Precious things I learn from The Little Prince

A few days ago, I went to visit the exhibition Monet: Landscapes of Mind. In Monet’s late sixties, he suffered severe cataract. He could hardly see things and therefore fail to recognize the landscapes and colors. However, he never gave up using pictures to deliver his passion for art and beauty. Under his hazy eyesight, he captured faint images, and transformed them into splendid paintings with all his heart. Consisting of hundreds of disordered lines, his paintings seems to be hard to comprehend, but standing in front of this magnificent work, an impressive sentence from The Little Prince suddenly flashed into my mind, “Anything essential is invisible to the eyes.” Then I used my heart to feel the surging emotion in these paintings, and then I saw it: the glittering sparkle hidden behind leaves; colorful vines hanging down the bridge. Art is incomprehensible to vulgar people, so are our tender hearts. However, once you close your eyes, and experience this world with your heart, you will discover that everything in this world is much more different from their surface. That is one of the great wisdom I have learned from the book The Little Prince.

In the novel, every planet-owner stands as a different kind of people in this society: the greedy businessman, the vain man who looks for nothing but fame and wealth, the king who is eager to dominate people but doesn’t know how, a stubborn but faithful lamplighter, and a boasting geographer. In our society, we all get used to the ugliness of people, but the little prince didn’t. He came up with countless questions, trying to figure out why they were so strange – so different from our definition of “humanity.” His questions also reconstruct our recognition of humanity: we are all convinced of the great Confucian idea – humans are born with kindness. However, somehow it changes with our pursuit of our selfish happiness. It becomes hard to tell right from wrong with our turbid mind, and that’s the reason why the little prince is so precious and irreplaceable – he has such a crystal-clear heart that most of us have long lost.

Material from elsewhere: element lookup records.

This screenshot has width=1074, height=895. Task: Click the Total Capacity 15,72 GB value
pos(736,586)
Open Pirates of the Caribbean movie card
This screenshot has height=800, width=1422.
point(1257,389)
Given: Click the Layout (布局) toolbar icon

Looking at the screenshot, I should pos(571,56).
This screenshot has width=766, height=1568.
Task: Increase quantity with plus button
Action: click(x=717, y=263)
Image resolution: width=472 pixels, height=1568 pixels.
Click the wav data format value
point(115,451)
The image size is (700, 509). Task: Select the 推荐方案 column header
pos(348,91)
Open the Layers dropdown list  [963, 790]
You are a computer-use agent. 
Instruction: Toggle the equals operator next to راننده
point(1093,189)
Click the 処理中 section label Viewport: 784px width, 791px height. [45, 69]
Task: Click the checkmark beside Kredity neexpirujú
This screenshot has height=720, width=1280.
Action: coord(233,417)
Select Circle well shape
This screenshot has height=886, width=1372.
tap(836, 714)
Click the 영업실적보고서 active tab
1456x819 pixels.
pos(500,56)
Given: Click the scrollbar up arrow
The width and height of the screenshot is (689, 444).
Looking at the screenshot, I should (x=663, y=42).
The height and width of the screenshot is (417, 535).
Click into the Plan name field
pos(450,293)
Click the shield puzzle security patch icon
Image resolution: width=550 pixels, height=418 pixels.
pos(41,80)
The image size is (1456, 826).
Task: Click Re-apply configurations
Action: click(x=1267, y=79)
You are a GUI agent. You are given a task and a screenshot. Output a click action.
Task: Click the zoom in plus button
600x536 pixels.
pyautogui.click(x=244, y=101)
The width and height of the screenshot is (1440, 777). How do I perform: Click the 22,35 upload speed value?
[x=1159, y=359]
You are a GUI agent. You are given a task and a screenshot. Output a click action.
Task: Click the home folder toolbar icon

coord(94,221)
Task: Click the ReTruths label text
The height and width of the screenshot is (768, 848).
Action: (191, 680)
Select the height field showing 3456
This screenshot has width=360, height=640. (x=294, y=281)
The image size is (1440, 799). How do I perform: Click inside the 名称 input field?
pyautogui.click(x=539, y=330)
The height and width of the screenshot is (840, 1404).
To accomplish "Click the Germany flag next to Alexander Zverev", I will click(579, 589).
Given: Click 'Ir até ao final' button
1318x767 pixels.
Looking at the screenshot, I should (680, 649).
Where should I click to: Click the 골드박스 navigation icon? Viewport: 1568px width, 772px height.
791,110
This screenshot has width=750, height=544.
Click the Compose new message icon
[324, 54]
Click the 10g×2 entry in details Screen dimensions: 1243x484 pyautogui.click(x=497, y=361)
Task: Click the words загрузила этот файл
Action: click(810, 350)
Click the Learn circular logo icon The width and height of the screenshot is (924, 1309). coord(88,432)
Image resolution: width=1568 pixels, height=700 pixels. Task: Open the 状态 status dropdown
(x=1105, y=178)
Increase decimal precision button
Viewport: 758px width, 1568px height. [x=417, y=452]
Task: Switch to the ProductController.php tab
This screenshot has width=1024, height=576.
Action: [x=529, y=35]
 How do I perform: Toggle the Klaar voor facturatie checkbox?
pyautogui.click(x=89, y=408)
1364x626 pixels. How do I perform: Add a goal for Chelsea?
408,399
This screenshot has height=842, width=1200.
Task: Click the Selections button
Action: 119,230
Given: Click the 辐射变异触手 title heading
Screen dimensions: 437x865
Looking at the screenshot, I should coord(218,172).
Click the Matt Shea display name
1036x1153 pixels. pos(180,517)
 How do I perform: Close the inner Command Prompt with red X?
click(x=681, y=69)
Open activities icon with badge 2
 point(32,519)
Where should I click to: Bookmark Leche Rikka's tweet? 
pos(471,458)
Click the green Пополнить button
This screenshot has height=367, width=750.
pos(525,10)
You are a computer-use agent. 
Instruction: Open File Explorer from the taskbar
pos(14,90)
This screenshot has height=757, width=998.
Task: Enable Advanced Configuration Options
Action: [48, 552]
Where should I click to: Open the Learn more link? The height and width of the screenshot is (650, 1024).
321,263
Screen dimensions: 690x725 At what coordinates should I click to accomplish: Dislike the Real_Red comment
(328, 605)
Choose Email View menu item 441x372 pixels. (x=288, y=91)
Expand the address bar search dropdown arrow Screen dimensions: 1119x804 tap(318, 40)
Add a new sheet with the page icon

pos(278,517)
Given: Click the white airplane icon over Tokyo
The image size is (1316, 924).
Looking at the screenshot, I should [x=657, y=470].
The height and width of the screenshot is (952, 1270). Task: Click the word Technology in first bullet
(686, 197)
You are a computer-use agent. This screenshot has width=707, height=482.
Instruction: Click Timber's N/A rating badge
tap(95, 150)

In the story, I like the fox the most. The suggestions he gave to the little prince are approachable but heartfelt. Making friends seems to be easy but actually difficult; however, the fox taught the little prince how to establish a bond with the one he liked. The fox told him that he should practice it step by step, getting closer little by little. In contrast to the “fast-food friendship” nowadays, to have an intimate friend becomes so cherishable to us. And when the little prince was about to leave, the fox wept. It made the little prince feel guilty, so he said, “I never wanted to do you any harm, but you insisted that I tame you.” It seems as if the little prince was a little bit irresponsible, but then the fox accepted his words, and this time the little prince felt confused. “Then you got nothing out of it?” The little prince asked. “Because of you,” The fox answered. “I truly got something because of the color of the wheat fields, which is as gold as your hair, my friend.” In any relationship, whether it is love, friendship or family relation, we always want to get something out of it. We try every effort to preserve or strive for things that could remind us of the relationship. Nevertheless, only memory could last forever, yet most of us do not realize it. It is invisible, but it stays along with us until we breathe our last. When we close our eyes, we could easily see the beautiful scenes we have once experienced, and no one could steal our memory away.

The Little Prince is one of the books that I have reviewed again and again. Every time it gives me a brand new philosophy of life, and it always reminds me of one important thing that everyone should bear in mind, just the same as the motto of Life magazine: “To find each other and to feel. That is the purpose of life.”